Saved data entries
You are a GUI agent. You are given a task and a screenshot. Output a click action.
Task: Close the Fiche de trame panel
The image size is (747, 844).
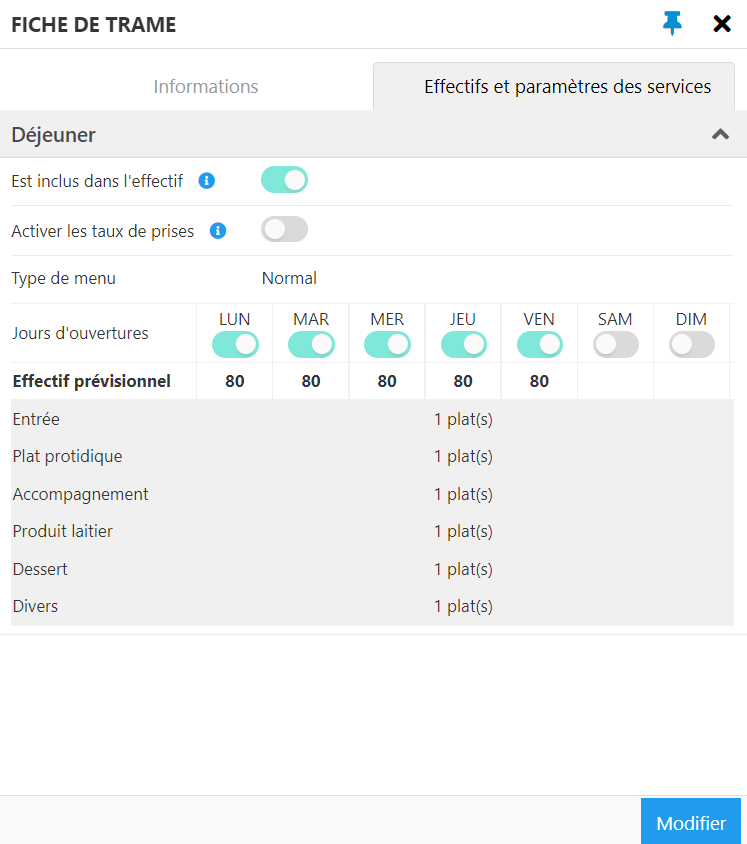722,24
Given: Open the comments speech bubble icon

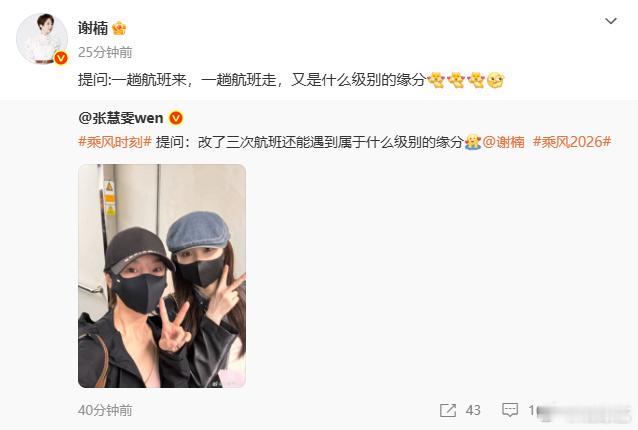Looking at the screenshot, I should click(x=510, y=410).
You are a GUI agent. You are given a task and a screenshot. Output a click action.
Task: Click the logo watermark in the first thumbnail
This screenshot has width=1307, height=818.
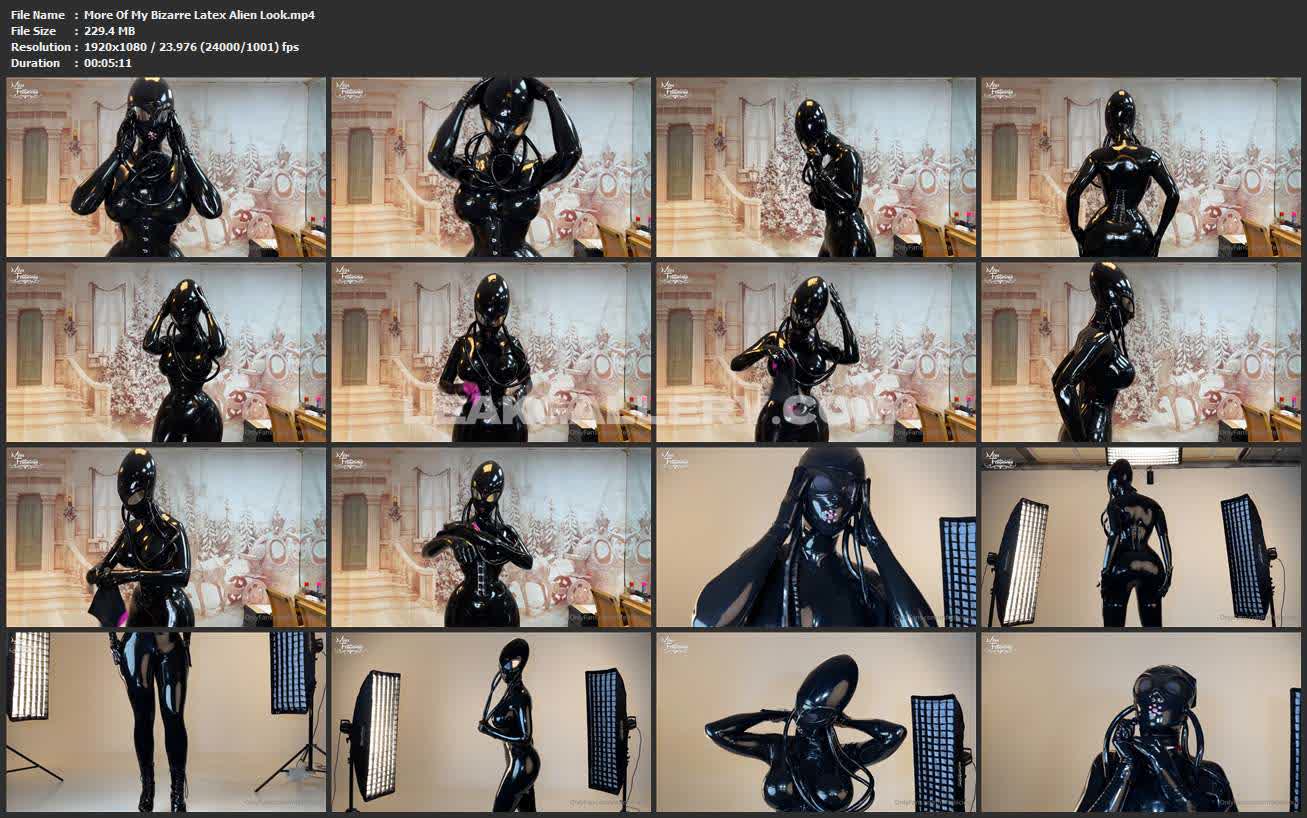point(24,89)
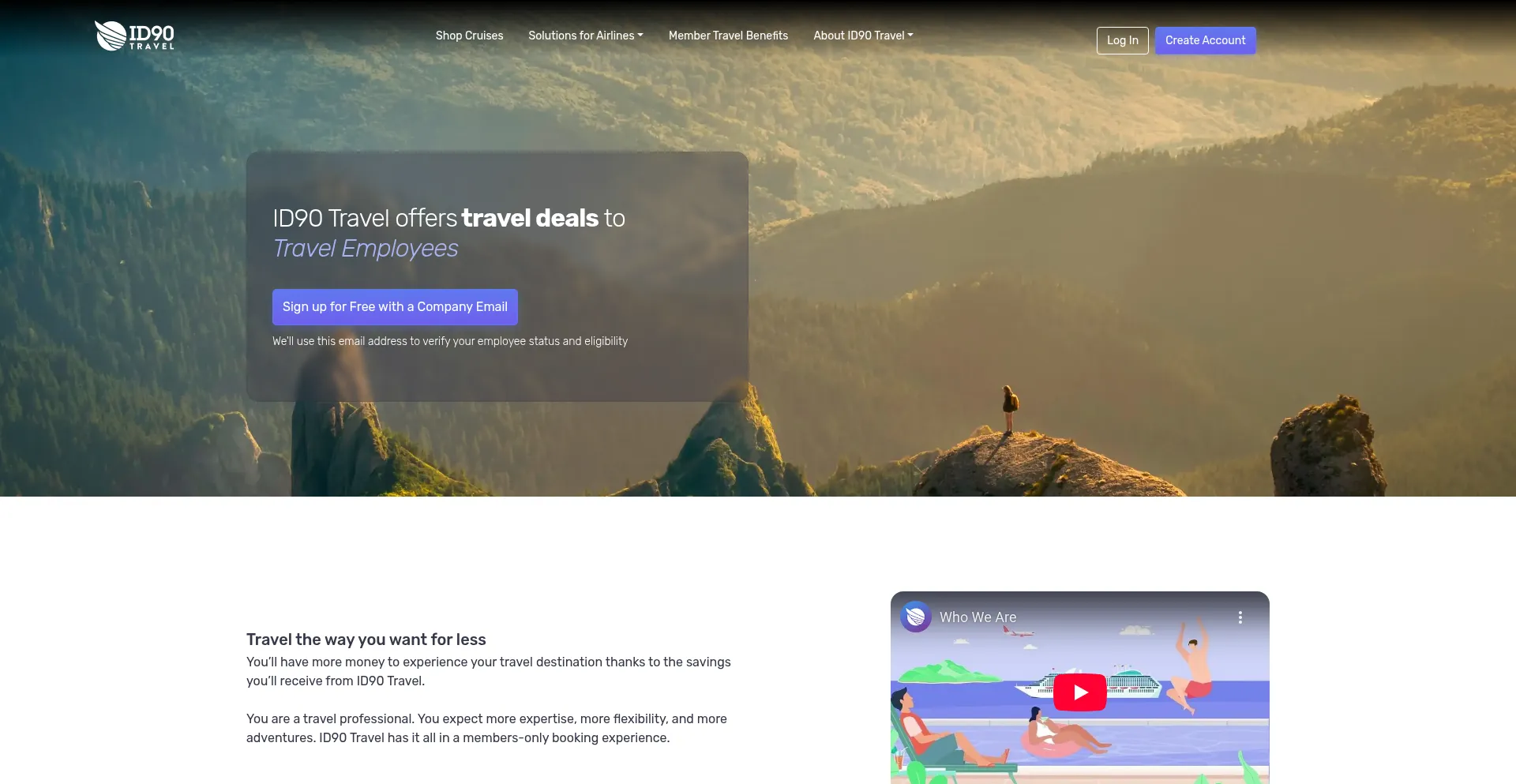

- **WHAT YOU NEED TO DO**: Once the line holding "Given: Open the comments speech bubble icon" is found, copy it and each later line exactly through the end of the data, leaving out the pictures.

- **EXERCISE OUTPUT**:
Given: Open the comments speech bubble icon

Looking at the screenshot, I should click(x=510, y=410).
You are a GUI agent. You are given a task and a screenshot. Output a click action.
Task: Click the logo watermark in the first thumbnail
This screenshot has width=1307, height=818.
point(24,89)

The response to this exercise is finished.